Он был так близок к укрытию. Она наблюдала, как немецкая бомба, сброшенная с самолета, упала на лед и взорвалась. Как Александр врезался головой в грузовик. Когда он упал, Татьяна схватила коробку цилиндрических контейнеров с плазмой, свой чемоданчик, выпрыгнула из кузова и побежала по берегу. У самого льда ее схватил сержант, швырнул на землю и заорал:

– Дура! Рехнулась, что ли?

– Я медсестра, – объяснила она. – И должна помочь доктору.

– Да, и сама останешься там. Лежи!

Она пролежала ровно две секунды и увидела доктора, спрятавшегося за грузовиком, который защищал его и Александра от прямого обстрела. Доктор махал рукой, зовя на помощь, Александр не шевелился. Тогда Татьяна выскочила на лед, прежде чем сержант опомнился. Сначала она бежала, потом, испугавшись грохота и воя, упала на живот и проползла остальной отрезок пути. Александр по-прежнему не вставал. На его изорванном маскхалате расплывалось большое красное пятно. Материя вокруг пятна медленно тлела.

Татьяна подползла к нему и сняла каску с покрытой кровью головы…

Одного взгляда оказалось достаточно, чтобы убедиться: Александр не жилец. Серое лицо. Большое обмякшее тело. Лед под ним был скользким от крови. Она стояла коленями в алой лужице.

– Шок от потери крови. Контузия. Нужна плазма, – выговорила наконец Татьяна, и доктор согласно кивнул. Пока он искал ножницы, чтобы взрезать рукав Александра, Татьяна сняла шапочку и сильно прижала к боку раненого, чтобы остановить кровь. Потом полезла в его правый сапог, вытащила армейский нож и бросила доктору. – Вот возьмите.

Ей казалось, что он вообще не дышит.

Сайерз разрезал шинель и гимнастерку, обнажил левое предплечье, нашел вену и стал медленно вводить плазму через катетер. Татьяна, к этому времени сидевшая почти на ране, разрезала другой рукав, отыскала еще один шприц, еще один катетер и стала вводить плазму в правую руку с максимальной скоростью – шестьдесят девять капель в минуту. Она старалась как можно сильнее давить на спину Александра. Белые шапочка и халат пропитались кровью.

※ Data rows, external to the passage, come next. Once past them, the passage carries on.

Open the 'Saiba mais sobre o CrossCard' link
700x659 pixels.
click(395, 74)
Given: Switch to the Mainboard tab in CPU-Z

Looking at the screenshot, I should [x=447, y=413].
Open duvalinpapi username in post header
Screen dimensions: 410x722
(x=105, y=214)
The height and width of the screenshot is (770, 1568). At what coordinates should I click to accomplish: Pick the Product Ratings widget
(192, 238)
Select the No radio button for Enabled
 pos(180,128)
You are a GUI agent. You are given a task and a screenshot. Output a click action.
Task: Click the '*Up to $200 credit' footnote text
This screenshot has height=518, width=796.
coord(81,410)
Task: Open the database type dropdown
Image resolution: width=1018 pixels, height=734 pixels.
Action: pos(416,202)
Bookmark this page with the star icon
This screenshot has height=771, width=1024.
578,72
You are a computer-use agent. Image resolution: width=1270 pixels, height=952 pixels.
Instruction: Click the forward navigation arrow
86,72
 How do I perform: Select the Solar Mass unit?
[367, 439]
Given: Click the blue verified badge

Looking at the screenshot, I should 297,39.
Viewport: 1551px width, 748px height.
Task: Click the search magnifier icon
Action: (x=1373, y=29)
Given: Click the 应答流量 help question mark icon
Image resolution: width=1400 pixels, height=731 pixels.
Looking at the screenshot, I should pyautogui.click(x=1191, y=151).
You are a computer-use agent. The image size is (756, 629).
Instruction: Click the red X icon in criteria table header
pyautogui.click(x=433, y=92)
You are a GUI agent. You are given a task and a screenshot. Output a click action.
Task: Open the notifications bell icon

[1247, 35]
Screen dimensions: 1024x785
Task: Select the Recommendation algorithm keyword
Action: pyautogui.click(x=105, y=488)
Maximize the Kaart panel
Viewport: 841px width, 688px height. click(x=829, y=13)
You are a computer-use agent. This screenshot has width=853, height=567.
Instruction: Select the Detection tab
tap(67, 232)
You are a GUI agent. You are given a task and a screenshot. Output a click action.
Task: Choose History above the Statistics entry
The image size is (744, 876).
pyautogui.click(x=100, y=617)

– Давай, солдатик, давай, – бормотала она. Скорее бы принесли носилки.

Когда вернулся доктор, ее цилиндр с плазмой опустел, и Татьяна взяла второй. Потом сняла халат и, когда они взвалили Александра на носилки, плотно обмотала халатом рану. Александр был невероятно тяжел, потому что одежда намокла. Доктор Сайерз спросил, как они собираются его нести, а она ответила:

– Поднимем на счет «три» и понесем.

– Неужели вы понесете его? – ахнул он, а она не моргнув глазом заверила, что понесет, и НЕМЕДЛЕННО.

Потом ей пришлось сражаться с советскими докторами и медсестрами и даже с доктором Сайерзом, который, осмотрев Александра и его ужасную рану, махнул рукой и заявил, что тут они бессильны. И приказал отвезти его в палату к умирающим. Вколоть кубик морфия и больше ничего.

Но Татьяна вводила и вводила плазму, а когда этого оказалось недостаточно, отдала Александру свою кровь. Когда же и этого оказалось недостаточно, перекачала кровь из артерии в вену. Капля по капле.

Сидя рядом с ним, она шептала:

– Хочу, чтобы сила моего духа дотянулась до тебя через твою боль. Я здесь, вливаю в тебя свою любовь, капля за каплей, надеясь, что ты услышишь, надеясь, что поднимешь голову и снова улыбнешься. Шура, ты слышишь меня? Чувствуешь, что я здесь, рядом, помогаю понять, что ты еще жив? Ощущаешь мою руку на своем бьющемся сердце? Это я даю тебе знать, что верю в твою вечную жизнь, что ты будешь жить, жить, несмотря на все, что случилось, что отрастишь крылья и взмоешь над смертью, а когда снова откроешь глаза, я буду здесь. Всегда буду здесь, верить в тебя. Надеяться на тебя. Любить тебя. Я здесь, рядом. Почувствуй меня, Александр. Почувствуй и живи.